(Stored records)
──────────

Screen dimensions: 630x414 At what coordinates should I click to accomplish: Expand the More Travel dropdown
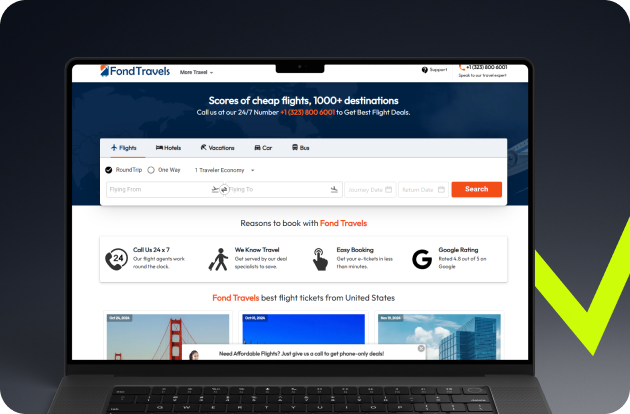tap(197, 72)
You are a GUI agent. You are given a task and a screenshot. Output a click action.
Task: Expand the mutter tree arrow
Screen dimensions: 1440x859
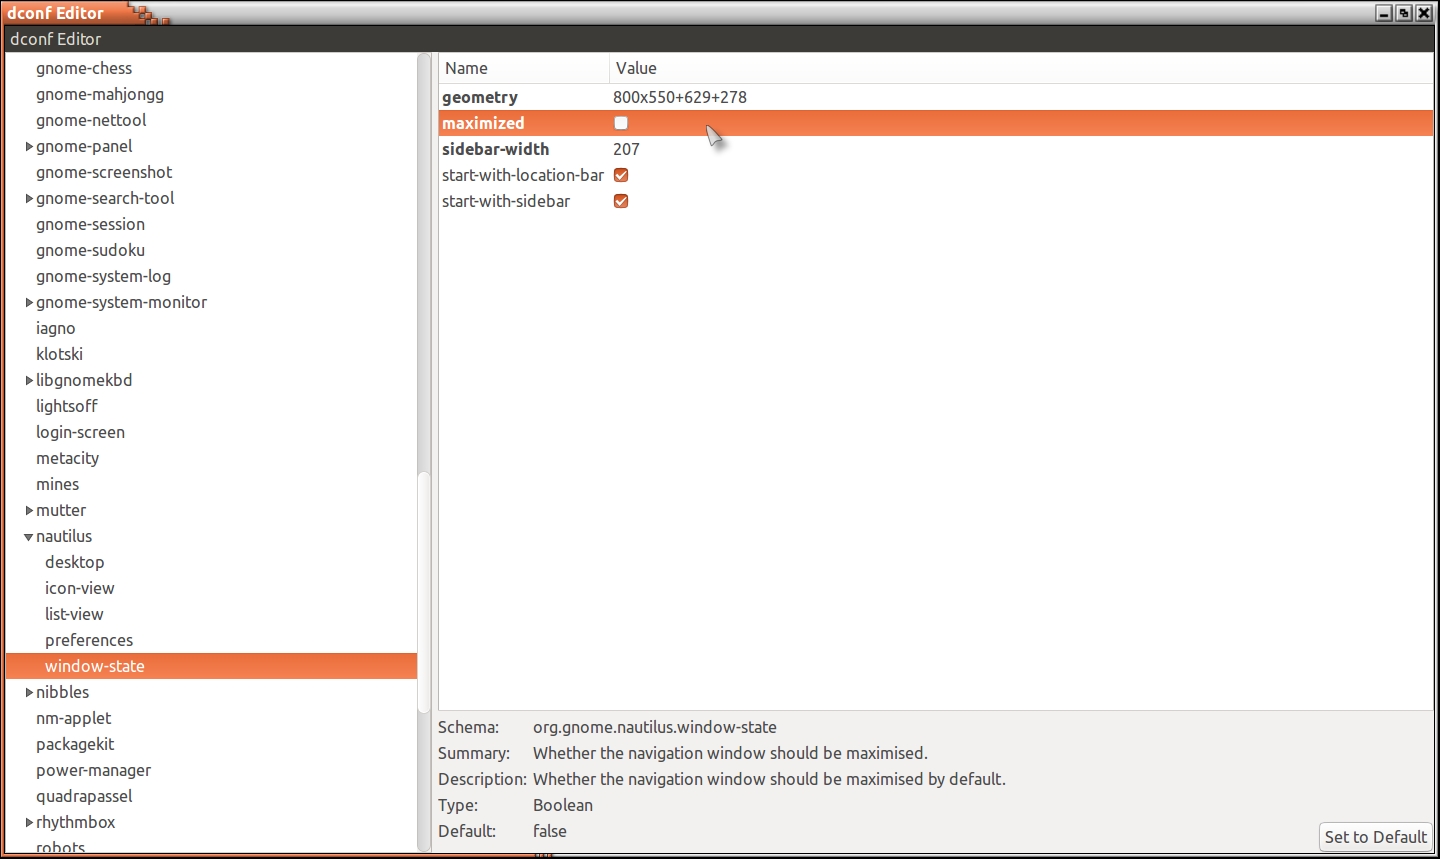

──────────

■ REQUIRED ACTION ■
Each entry above must be duplicated precisely; none of the pictures may be included.

■ RESPONSE TO THIS EXERCISE ■
Screen dimensions: 630x414 At what coordinates should I click to accomplish: Expand the More Travel dropdown
tap(197, 72)
You are a GUI agent. You are given a task and a screenshot. Output a click action.
Task: Expand the mutter tree arrow
Screen dimensions: 1440x859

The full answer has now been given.